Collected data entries
<<<<

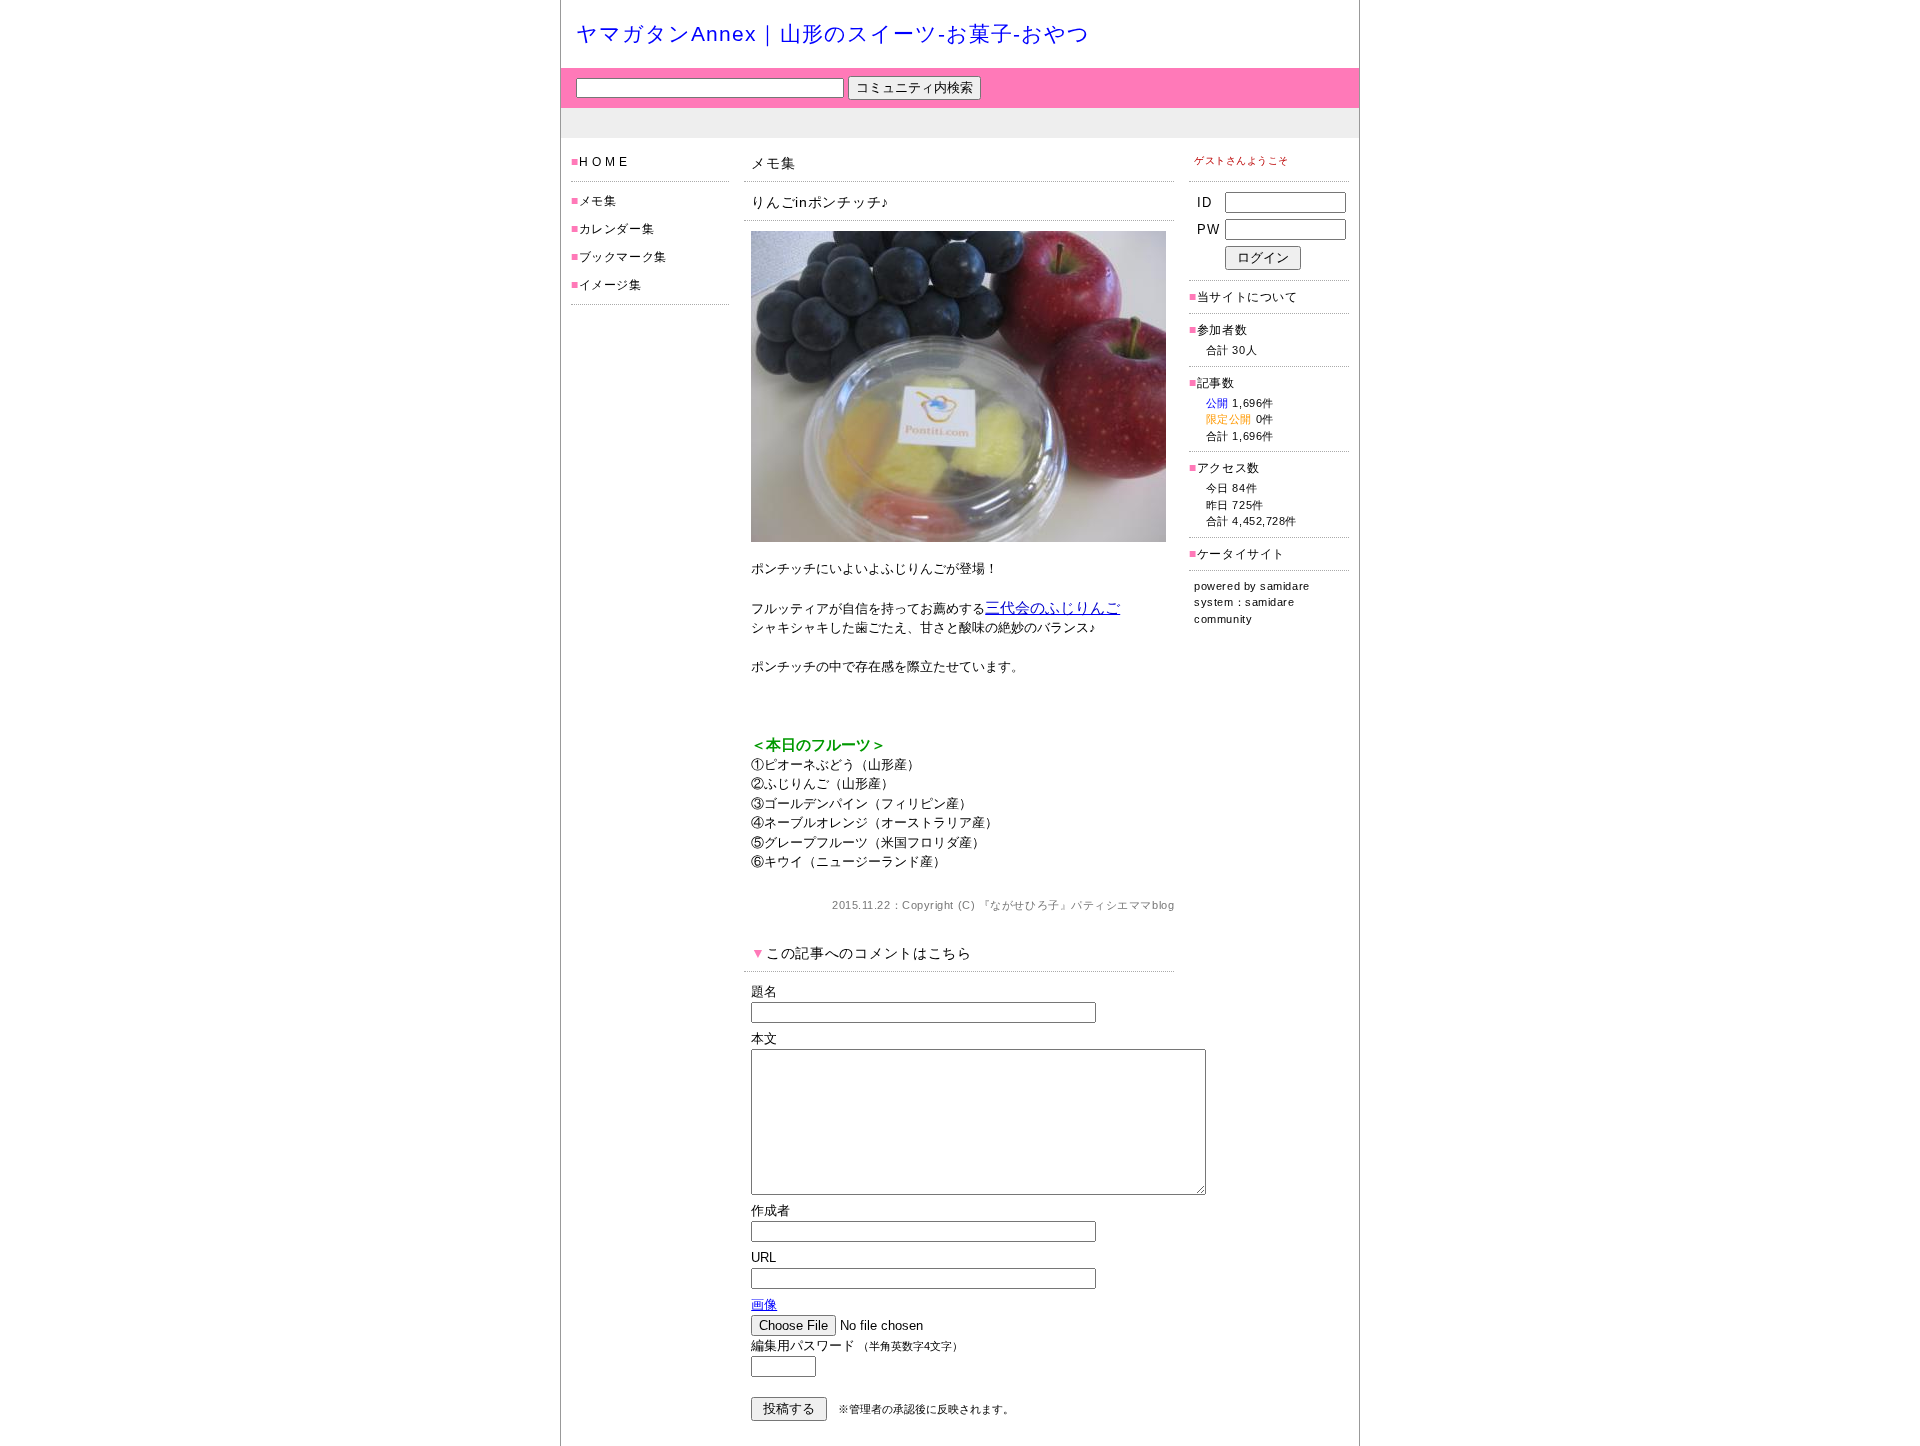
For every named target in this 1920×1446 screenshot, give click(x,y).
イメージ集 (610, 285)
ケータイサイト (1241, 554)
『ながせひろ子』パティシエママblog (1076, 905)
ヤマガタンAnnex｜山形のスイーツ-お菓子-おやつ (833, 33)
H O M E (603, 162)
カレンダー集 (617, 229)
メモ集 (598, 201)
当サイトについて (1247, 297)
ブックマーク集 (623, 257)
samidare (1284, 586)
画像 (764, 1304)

>>>>
<<<<

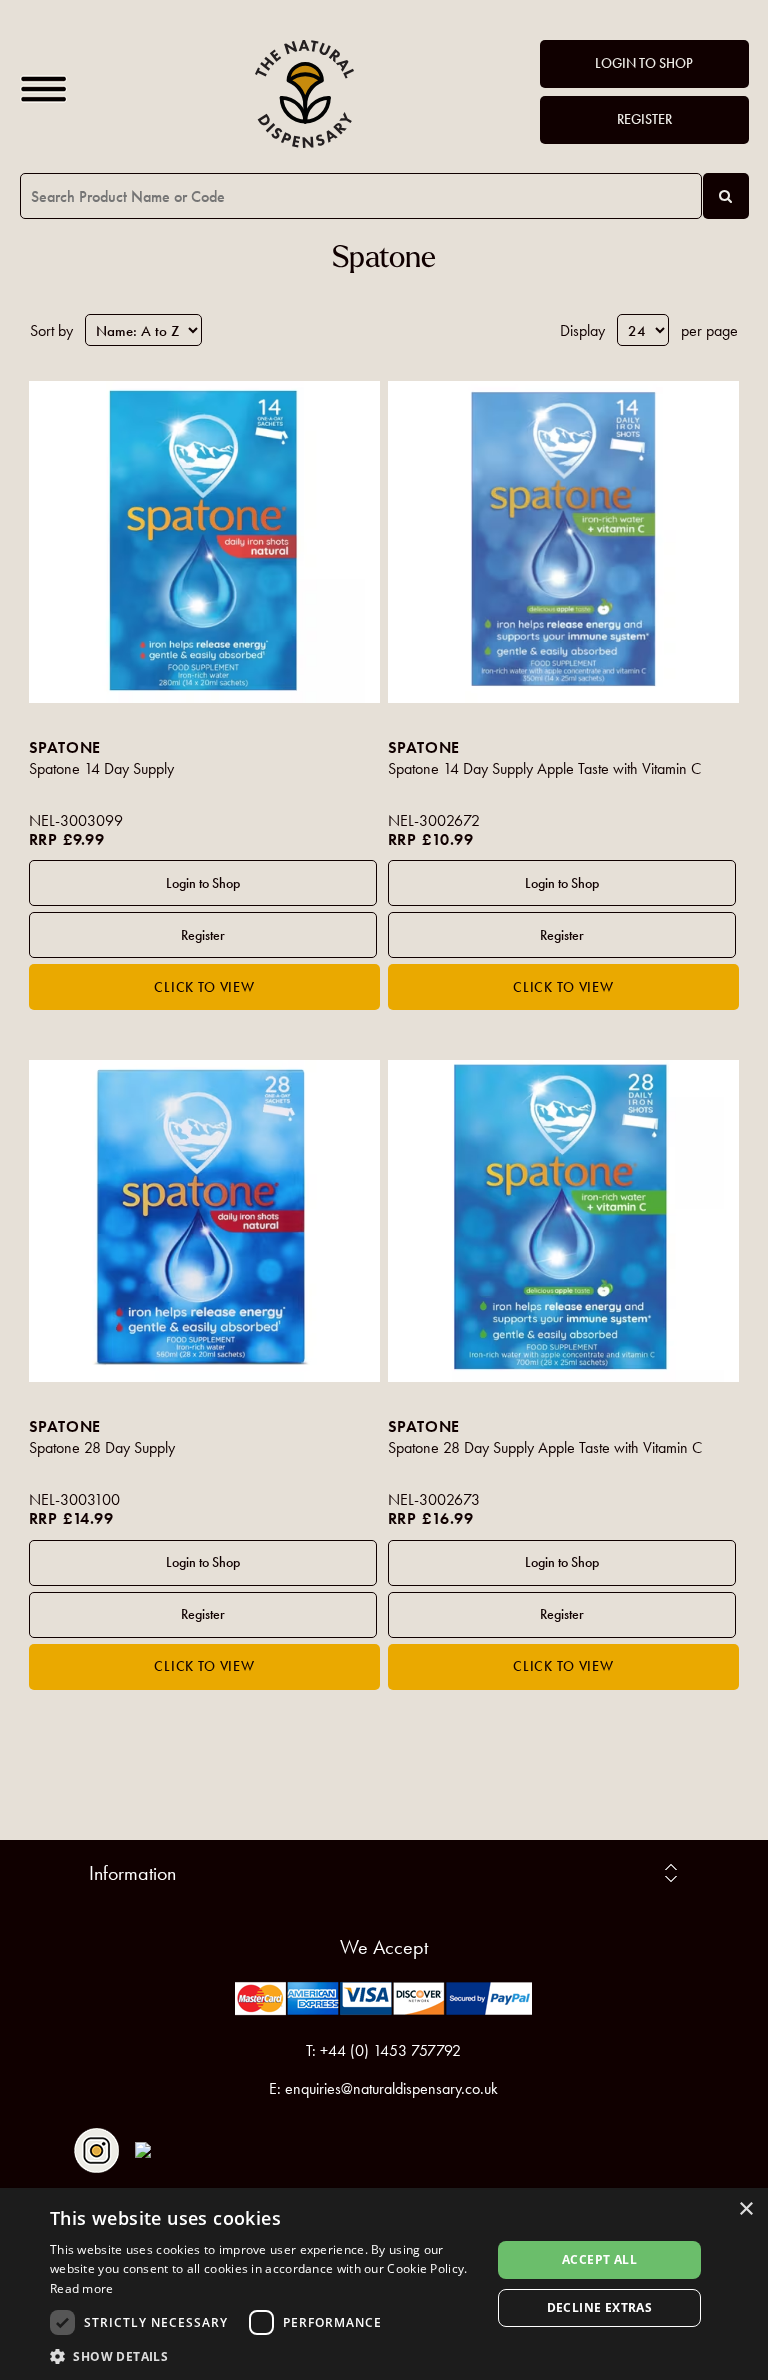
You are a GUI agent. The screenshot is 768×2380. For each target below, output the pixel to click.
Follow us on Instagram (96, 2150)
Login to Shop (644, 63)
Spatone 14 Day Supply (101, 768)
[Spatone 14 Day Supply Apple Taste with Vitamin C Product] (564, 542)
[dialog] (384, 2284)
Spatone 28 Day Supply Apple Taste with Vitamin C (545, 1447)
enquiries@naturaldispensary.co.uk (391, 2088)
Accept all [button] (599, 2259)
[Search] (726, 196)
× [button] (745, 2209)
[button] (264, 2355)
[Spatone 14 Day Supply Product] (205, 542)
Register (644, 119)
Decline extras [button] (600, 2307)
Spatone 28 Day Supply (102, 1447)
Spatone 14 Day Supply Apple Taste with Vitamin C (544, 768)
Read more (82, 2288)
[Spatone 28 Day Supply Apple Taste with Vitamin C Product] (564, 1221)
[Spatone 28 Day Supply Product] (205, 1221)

>>>>

What needs to be done:
Please count the lines above containing "Apple"; number only.

Written answer:
4